Scientific classification
- Kingdom: Plantae
- Clade: Embryophytes
- Clade: Tracheophytes
- Clade: Angiosperms
- Clade: Eudicots
- Order: Proteales
- Family: Proteaceae
- Genus: Protea
- Species: P. pruinosa
- Binomial name: Protea pruinosa Rourke

= Protea pruinosa =

- Genus: Protea
- Species: pruinosa
- Authority: Rourke
- Conservation status: EN

Species of flowering plant

Protea pruinosa, also known as frosted sugarbush or burnished protea, is a flowering shrub which belongs to the genus Protea within the botanical family Proteaceae. The plant is endemic to the southwestern Cape Region of South Africa.

==Taxonomy==
Protea pruinosa is one of the last species of Protea discovered by science. It was first discovered and collected in flower in January 1974 by the South African botanist John Patrick Rourke in the Klein Swartberg mountains at the head of a canyon, the Waterkloof, between the peaks of the Toringberg and the Koudeveldsberg, and it was subsequently featured and described as a new species in an article written by Rourke in the South African botanical magazine Flowering Plants of Africa in 1977. The article was illustrated with a painting by the botanical artist Fay Anderson. Rourke's original 1974 exsiccata specimens (Rourke#1406) were distributed over a number of herbaria in South Africa, Europe and the United States, with a specimen sheet in the Compton Herbarium in Cape Town designated as the holotype, and the other sheets as isotypes.

===Etymology===
The specific epithet is descriptive: The Latin word 'pruinosa' means 'frosty', and refers to the brilliant white, woolly outer surface of the bracts.

==Description==
Protea pruinosa is a cushion-shaped prostrate shrub: it grows sprawling and flat on the ground, the stems forming a dense mat. It grows about 0.4 m to 0.5 m tall, and 1.5 m in diameter. It grows slowly, reaching a reproductive age at some fifteen years of age, when the plant reaches a diameter of 30 cm.

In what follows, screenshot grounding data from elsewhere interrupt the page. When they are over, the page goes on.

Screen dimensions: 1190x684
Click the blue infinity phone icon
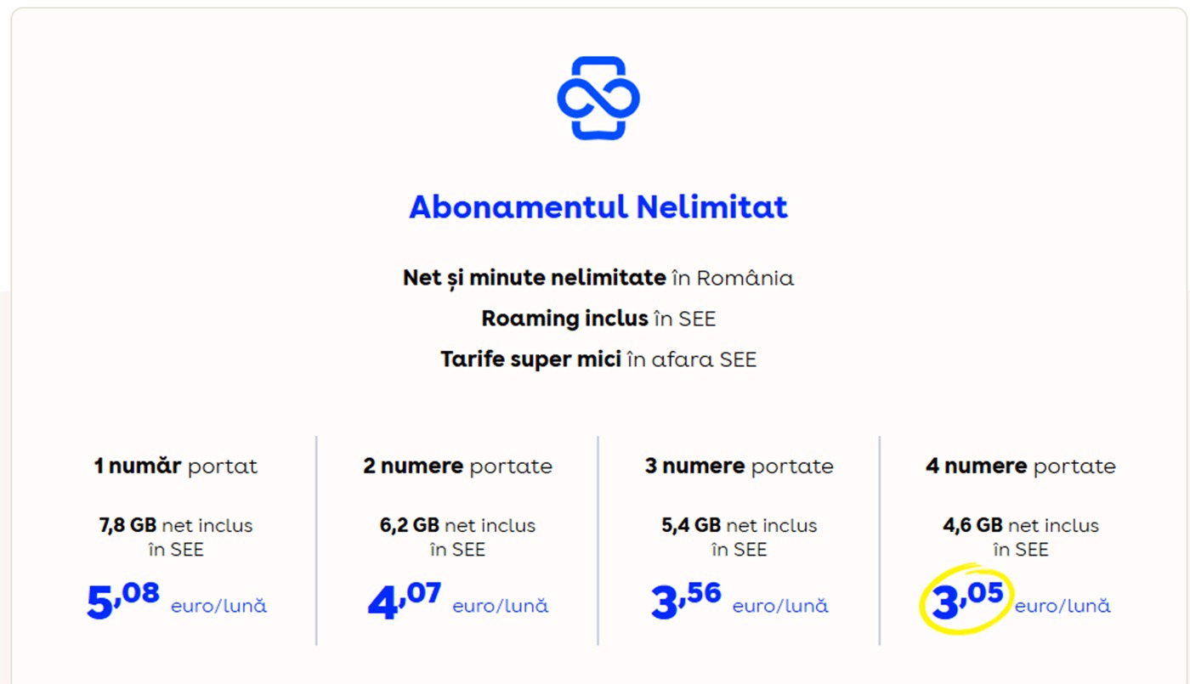[598, 98]
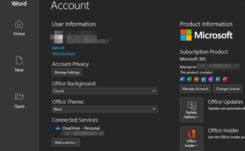Expand the Office Insider menu button
This screenshot has height=151, width=245.
click(x=191, y=138)
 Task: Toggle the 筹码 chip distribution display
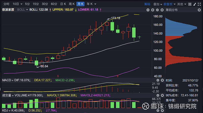(x=147, y=4)
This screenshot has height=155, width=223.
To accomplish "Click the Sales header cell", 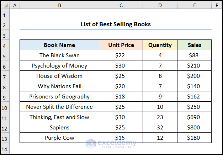I will [194, 45].
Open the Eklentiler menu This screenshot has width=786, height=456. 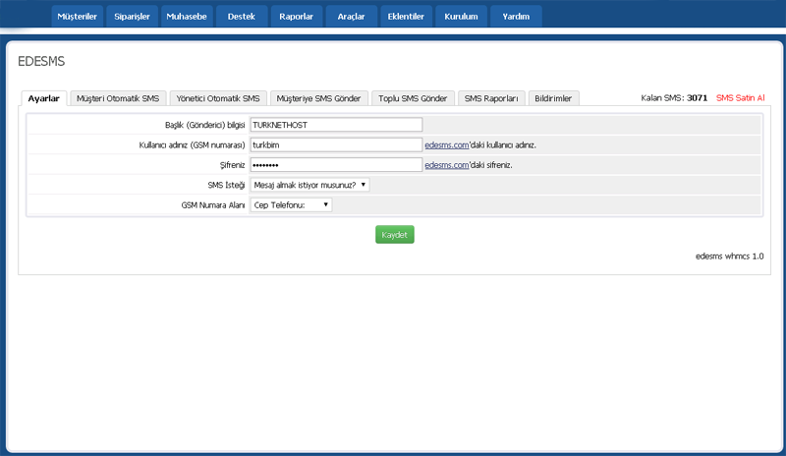point(406,17)
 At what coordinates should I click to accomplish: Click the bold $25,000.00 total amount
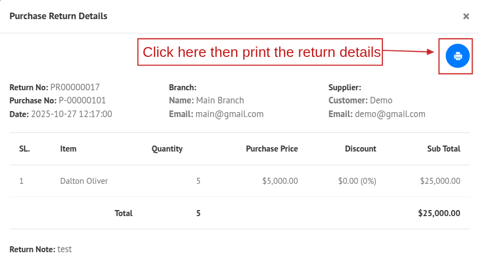[439, 213]
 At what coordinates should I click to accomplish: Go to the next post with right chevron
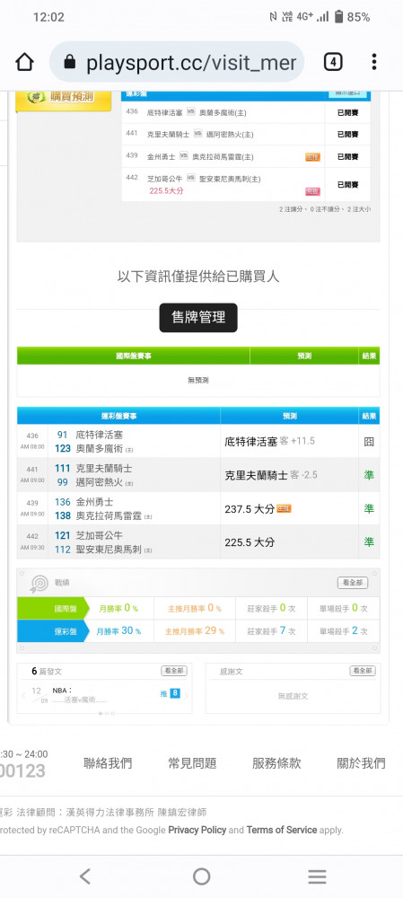[186, 696]
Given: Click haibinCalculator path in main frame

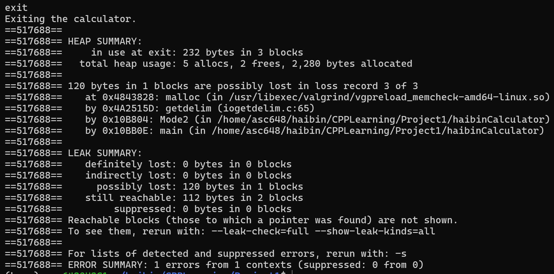Looking at the screenshot, I should click(x=375, y=131).
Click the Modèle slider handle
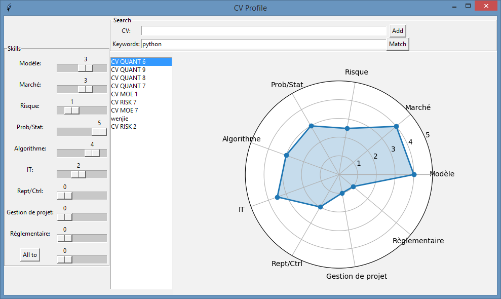The width and height of the screenshot is (501, 299). pos(86,68)
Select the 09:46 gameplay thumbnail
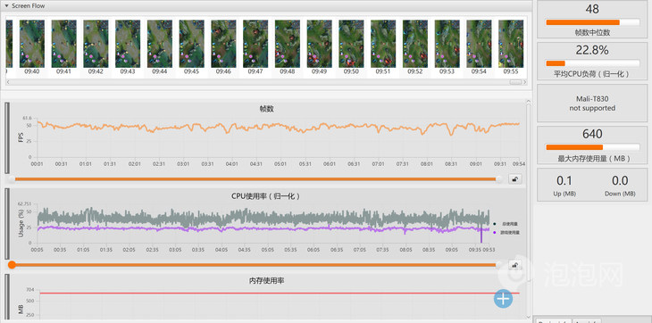Screen dimensions: 652x323 pyautogui.click(x=223, y=47)
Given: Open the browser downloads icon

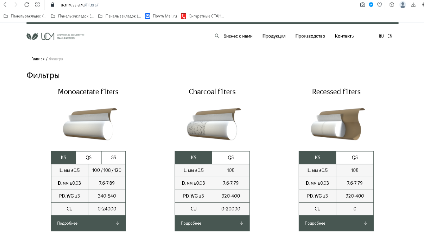Looking at the screenshot, I should click(x=413, y=5).
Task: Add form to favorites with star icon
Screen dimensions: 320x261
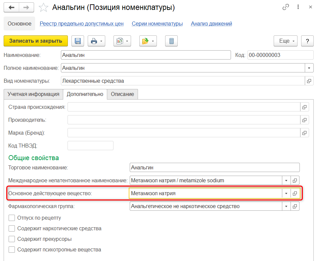Action: (x=43, y=7)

The stems are short and stay flat on the ground. The thick, rigid leaves all point upwards, with their apex towards at the sky.

The flowers (florets) are clustered together in a structure called a 'pseudanthium', a special type of inflorescence, which is also called a 'flower head'. A mature P. pruinosa can produce up to seventeen of these flower heads in a season. When these inflorescences fully open they release a pleasant, yeasty scent. The flower head is surrounded by fleshy, petal-like appendages called 'involucral bracts'. These bracts have a white woolly indumentum on their outer surface, but their base and the inner surface is coloured a brilliant carmine. This colour pattern is opposite that of most rodent-pollinated proteas, which usually have flower heads with dark outer bract surfaces and a whitish centre. The plant is monoecious, both sexes appear in each flower.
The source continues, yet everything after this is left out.